Tuesday, February 13, 2007

Of course, my ox is relatively ungored...[Re-post from 2006]

Elitist whiners decrying "sprawl" have met their debating match in Robert Bruegmann, an art historian from the University of Chicago. Far from being the blight harrumphers continuously claim, sprawl is a rational response of people who finally get a chance to choose.

If history is any guide, the current revolt of the "sensitive minority" against sprawl will soon seem a quaint product of a bygone era. Highbrow critics loudly castigated the landscape created by "vulgar masses" fed by "greedy speculators" in cookie-cutter postwar American suburbs like Daly City, California. But now that their landscapes have matured and their original plastic-shaded floor lamps have become collectible, many of these vintage neighborhoods have become trendy. In like manner, as hard as it is to imagine today, by the time the landscape around the now-treeless subdivisions of look-alike stucco boxes at the edge of suburban Las Vegas fully matures, these subdivisions will likely be candidates for historic landmark designation. Most urban change, no matter how wrenching for one generation, tends to be the accepted norm of the next, and the cherished heritage of the one after that. [emphasis mine]

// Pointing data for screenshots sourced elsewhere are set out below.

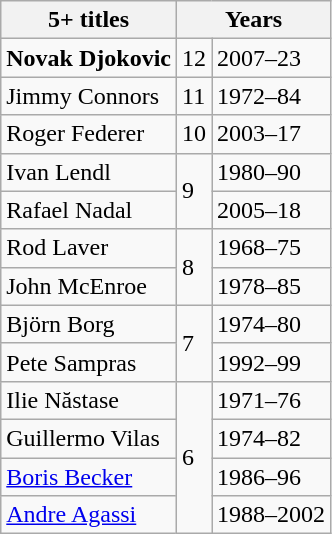
1992–99 [272, 362]
10 [194, 134]
John McEnroe [89, 286]
Pete Sampras [89, 362]
Boris Becker [89, 477]
Ivan Lendl [89, 172]
Roger Federer [89, 134]
7 [194, 343]
1968–75 [272, 248]
Guillermo Vilas [89, 438]
1974–80 [272, 324]
8 [194, 267]
2007–23 [272, 58]
1974–82 [272, 438]
1971–76 [272, 400]
9 [194, 191]
12 [194, 58]
Novak Djokovic [89, 58]
Jimmy Connors [89, 96]
6 [194, 457]
Ilie Năstase [89, 400]
Years [253, 20]
Björn Borg [89, 324]
Andre Agassi [89, 515]
1988–2002 [272, 515]
2005–18 [272, 210]
2003–17 [272, 134]
Rafael Nadal [89, 210]
1980–90 [272, 172]
1978–85 [272, 286]
11 [194, 96]
Rod Laver [89, 248]
1986–96 [272, 477]
1972–84 [272, 96]
5+ titles [89, 20]
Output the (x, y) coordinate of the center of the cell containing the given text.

Bruegmann's excellent book "Sprawl "will be reviewed in an upcoming Top Producer, but this essay from The American Enterprise magazine encapsulates many of his key arguments, such as:

Another misunderstanding grows out of the provincialism of critics living in fast-growing urban areas. Many such people have the impression that the entire country is fast being paved over. But in truth, cities and suburbs occupy only a small percentage of our country's land. The entire urban and suburban population of the United States could fit comfortably into Wisconsin at suburban densities. Moreover, the amount of land set aside permanently for parks and wildlife areas has grown faster than urban land. [emphasis mine - I love to emphasize]

The issue also contains another thoughtful interview on urban planning as well.

One key for me in this never-ending debate is that despite near-universal agreement on the disagreeable nature of urban expansion, it continues unabated. Which usually means people are saying one thing and doing another.

Update: TP dropped the "Required Reading" page, so the full review is posted here on JWorld - On the Coffee Table.